Exercise text:

If the narcissist parent fears his own deficiencies ("defects"), vulnerability, perceived weaknesses, susceptibility, gullibility, or emotions - he is likely to force the child to "feel" these rejected and (to him) repulsive emotions, to behave in ways strongly abhorred by the parent, to exhibit character traits the parent strongly rejects in himself. The child, in a way, becomes the "trash bin" of the parents' inhibitions, fears, self loathing, self contempt, perceived lack of self worth, sense of inadequacy and failure and emotional reticence. Coupled with the treatment of the child by the parent as a continuation of himself by other means, it serves to totally inhibit the psychological growth and emotional maturation of the child. The child becomes an extension of the parent - a vessel through which the parent experiences and realizes himself for better (hopes, aspirations, ambition, life goals) and for worse (weaknesses, "undesirable" emotions, "negative" traits). A host of other, simpler, defense mechanisms put to use by the parent is likely to obscure the predominant use of projective identification: projection, displacement, intellectualization, depersonalization. Relationships between such parents and their progeny easily deteriorate to sexual or other modes abuse because there are no functioning boundaries between them.

It seems that the reaction to a narcissistic parent can be either accommodation and assimilation or rejection. ACCOMMODATION and ASSIMILATION The child accommodates, idealizes and internalizes the primary object successfully. This means that the "internal voice" we all have is a narcissistic voice and that the child tries to comply with its directives and with its explicit and perceived wishes. The child becomes a masterful provider of narcissistic supply, a perfect match to the parent's personality, an ideal source, an accommodating, understanding and caring caterer to all the needs, whims, mood swings and cycles of the narcissist, an ensure of devaluation and idealization with equanimity, a superb adapter to the narcissist's world view, in short: the ultimate extension. This is what we came to call an "inverted narcissist." We must not neglect the abusive aspect of such a relationship.

The Narcissistic primary object always alternates between idealization of his progeny and its evaluation. The child is likely to internalize the devaluing, abusive, demeaning, berating, diminishing, minimizing, upbraiding, chastising voice. The parent (or caregiver) keeps living inside him (as part of a sadistic and ideal superego and an unrealistic ego ideal, to resort to psychoanalytic parlance for the sake of illustration). It is this voice that inhibits the development of reactive narcissism, the defense mechanism in the child. No grandiosity, sense of entitlement or total lack of empathy is possible in these circumstances. The child turned adult maintains these traits.

What to do: Please reproduce the passage on narcissistic parents, starting with "It seems that" and going on through "such a relationship.". The items after this have no connection to the passage on narcissistic parents.

Collected data

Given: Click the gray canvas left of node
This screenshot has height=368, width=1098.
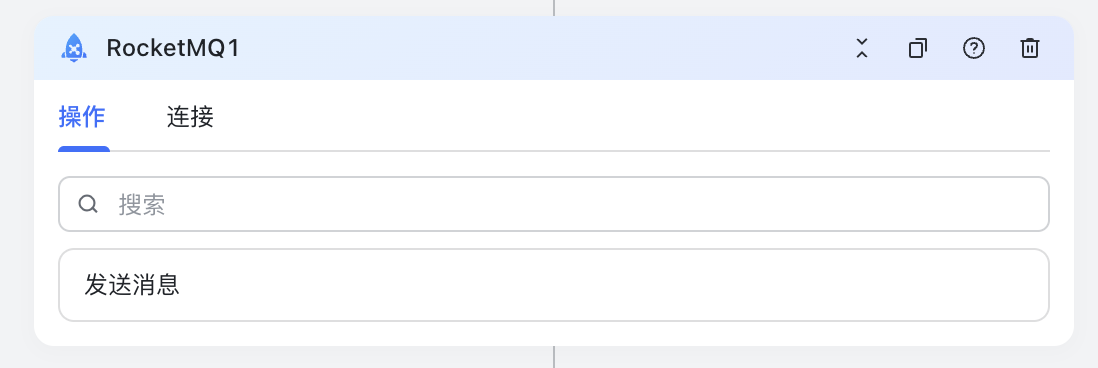Looking at the screenshot, I should pos(17,182).
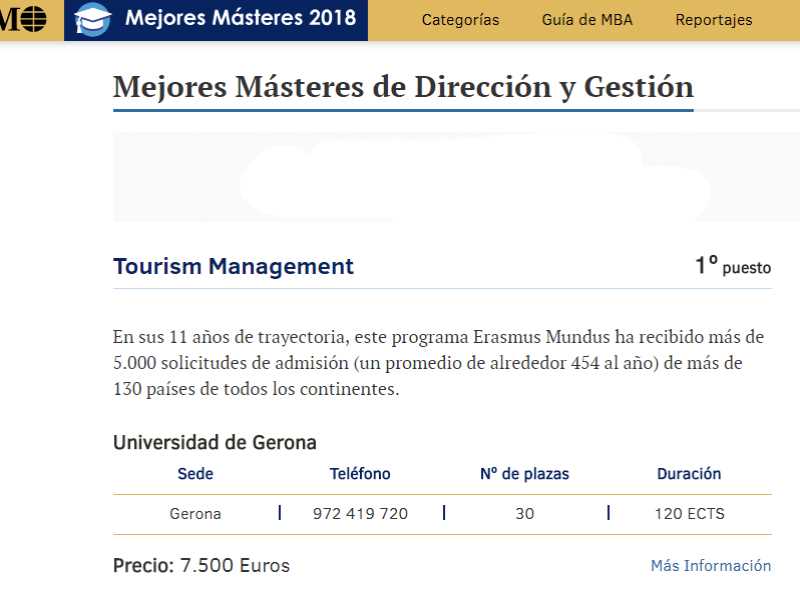Click the Sede column header
Viewport: 800px width, 600px height.
tap(195, 474)
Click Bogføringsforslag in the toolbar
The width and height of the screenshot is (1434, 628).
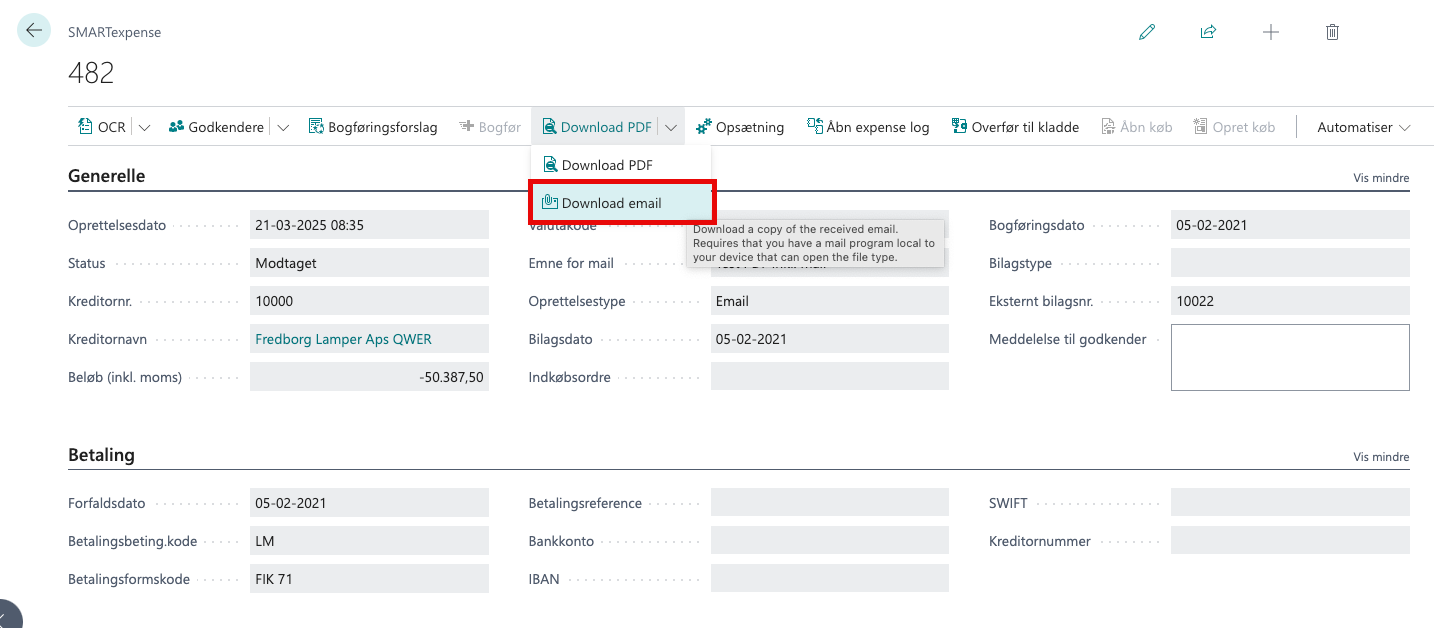pos(373,127)
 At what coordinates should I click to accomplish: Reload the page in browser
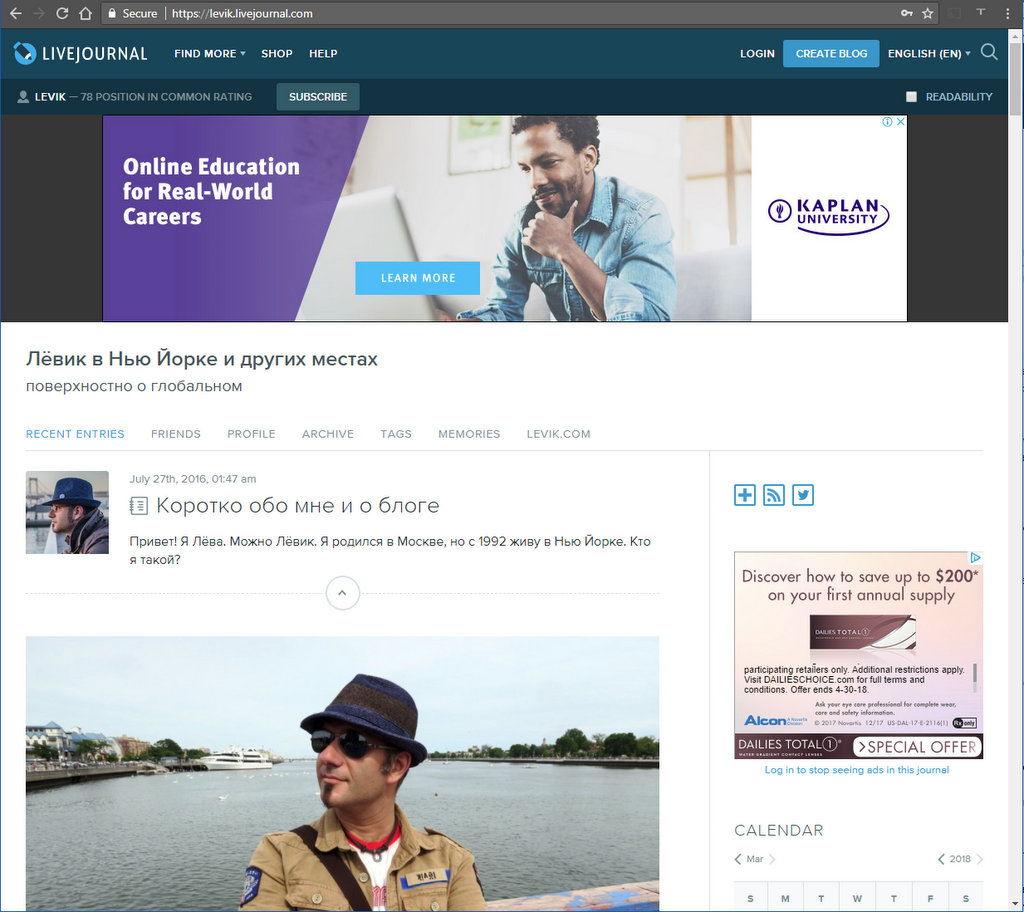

Output:
It seems that the reaction to a narcissistic parent can be either accommodation and assimilation or rejection. ACCOMMODATION and ASSIMILATION The child accommodates, idealizes and internalizes the primary object successfully. This means that the "internal voice" we all have is a narcissistic voice and that the child tries to comply with its directives and with its explicit and perceived wishes. The child becomes a masterful provider of narcissistic supply, a perfect match to the parent's personality, an ideal source, an accommodating, understanding and caring caterer to all the needs, whims, mood swings and cycles of the narcissist, an ensure of devaluation and idealization with equanimity, a superb adapter to the narcissist's world view, in short: the ultimate extension. This is what we came to call an "inverted narcissist." We must not neglect the abusive aspect of such a relationship.